Unless legally obligated, such as an order from court, your personal details will not be transferred outside the United Kingdom and its Crown Dependencies without obtaining permission, or as required to fulfil a business contract with a non-UK/Crown Dependency client/potential client. Transfers to/from the EEA will be treated in line with GDPR compliant standard contractual clauses or, where possible, binding corporate rules, ensuring that data resident within the EEA/EU is treated in line with GDPR. Depending on the specific data sharing and your role, the EEA Supervisory Authority may differ.
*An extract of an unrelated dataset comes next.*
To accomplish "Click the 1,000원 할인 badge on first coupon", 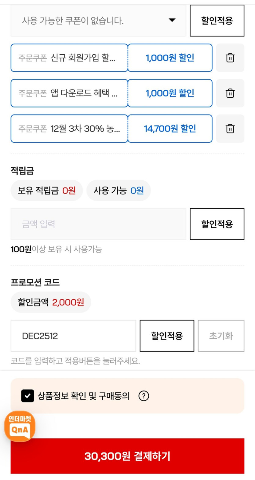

For the purposes of website performance monitoring your IP address and other details pertaining to your use of our website may be shared with third party companies who will process the data on our behalf. This will be done in line with contractual obligations to ensure your data remains safe. In particular, your contact details, if you choose to provide them, are shared with our partner, Mailchimp, for the purpose of maintaining email distribution lists (see their Privacy Policy here). Your IP address, if you consent to our recording it, is shared with our partner, Spotler for the purpose of creating and maintaining business contacts (see their Privacy Policy here).
How does the organisation protect data?
The organisation takes the security of your data seriously. Unilink is certified to ISO27001, the international standard for information security management, and has internal policies and controls in place to try to ensure that your data is not lost, accidentally destroyed, misused or disclosed, and is not accessed except by Unilink employees in the performance of their duties.
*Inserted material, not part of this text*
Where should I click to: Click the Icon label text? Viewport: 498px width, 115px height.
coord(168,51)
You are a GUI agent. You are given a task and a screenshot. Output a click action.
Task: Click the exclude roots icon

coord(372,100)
Where the organisation engages third parties to process personal data on its behalf, they do so on the basis of either a written agreement specifying what technical and organisational measures they need to take to ensure the security of data, and are under a duty of confidentiality, or as part of a risk assessment against the documented security policies for the third party. Unilink manage this as part of the ISO27001 compliance with Annex A/§15 of the standard.
Your rights
As a data subject, you have a number of rights. You can:
- access and obtain a copy of your data on request;
- require the organisation to change incorrect incomplete, or out-dated data;
- require the organisation to delete your data;
- object to the organisation processing your data, and ask us to stop.
If you would like to exercise any of these rights, please contact the Data Protection Officer at Unilink.
If you believe that Unilink have not complied with your data protection rights, you can complain to the Information Commissioner.